Big Bill Broonzy at the time this album was made was one of the last survivors of the first generation of recorded blues musicians. He passed away just a couple of years after he made this album.
It's not a typical music album in the sense that it's not a polished production- it's more like a jam session, with Big Bill playing what he felt like playing and telling some stories between songs. The informal nature of it makes it fun. If you're a blues fan, I'd recommend this one.

#3: Lenny Bruce- "The Berkeley Concert" (1968):

Lenny Bruce is such a mythic figure in comedy history that I hardly need to introduce him. But I think it's unfair that history seems to have essentially labeled him "the first dirty comic." Yes, he used profanity, but unlike many of today's comics, he used it for a purpose- and definitely unlike today's comedians, in this two-record set which is 80 minutes long, the word "fuck" is only used once.
There was a lot more to him than just using dirty words. He was a satirist and a social commentator, trying to provide some insight into human behavior in this country. His material was, if not always hilarious, at best thought-provoking, something which is definitely missing in comedy today. That was Lenny Bruce.

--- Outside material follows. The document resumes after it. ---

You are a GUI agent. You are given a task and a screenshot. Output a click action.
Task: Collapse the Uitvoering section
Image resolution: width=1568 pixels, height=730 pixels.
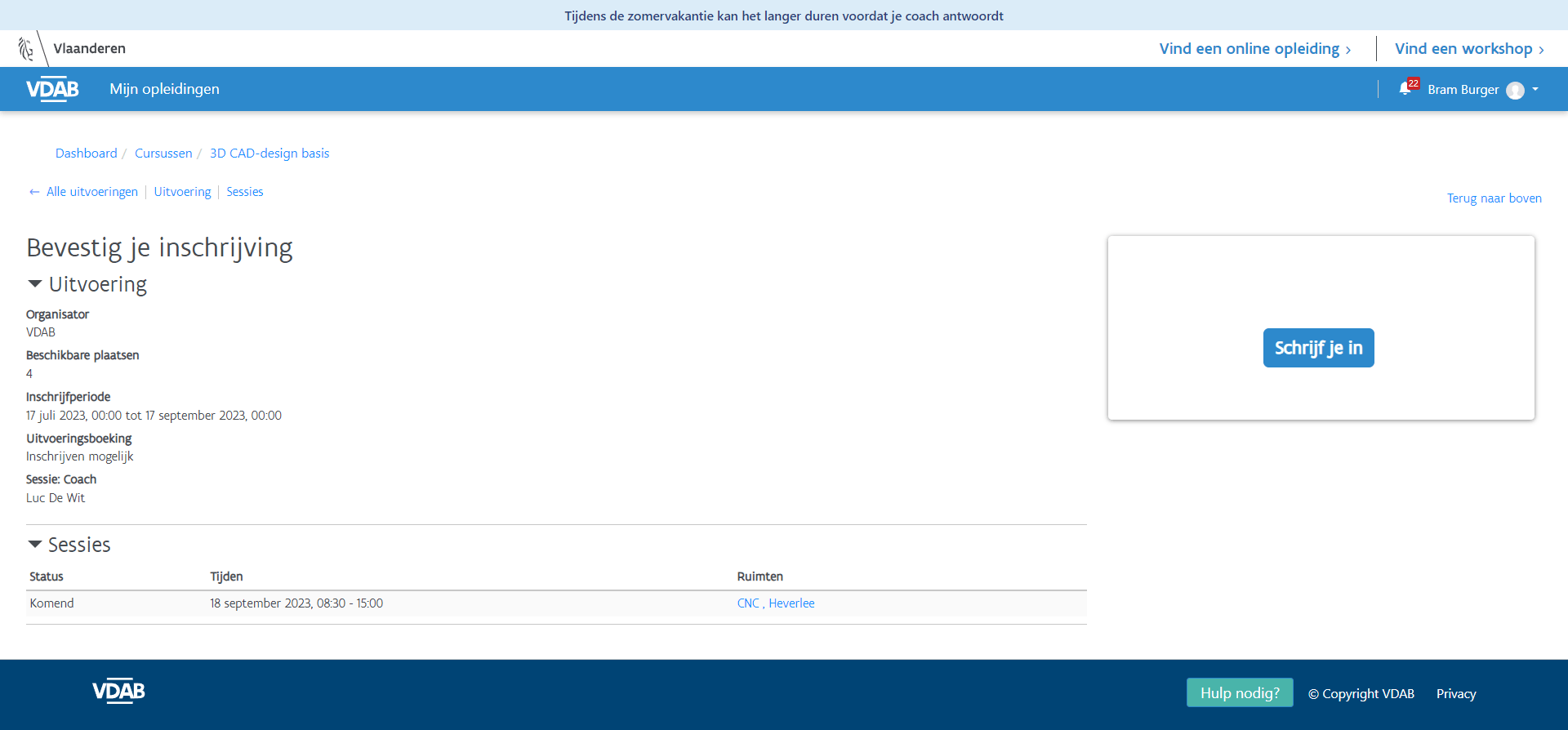pyautogui.click(x=35, y=284)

By the time this posthumously-released album was recorded, he'd been arrested several times, and while he's not yet reading the transcripts of his trial onstage, he does spend a considerable amount of time talking about and analyzing laws and the way they work. He also talks about Lyndon Johnson, Jews and gentiles, men and women, drugs, and many other things. It's not his funniest album, but even when he wasn't being "ha-ha" funny, it's always interesting to me to simply listen to a man with a unique mind exploring ideas. He would get up there and say whatever was on his mind, bluntly and honestly. This was what made him an innovator and one of the most important figures of the late '50s/early '60s comedy revolution- there was so much more to him than just the four-letter words.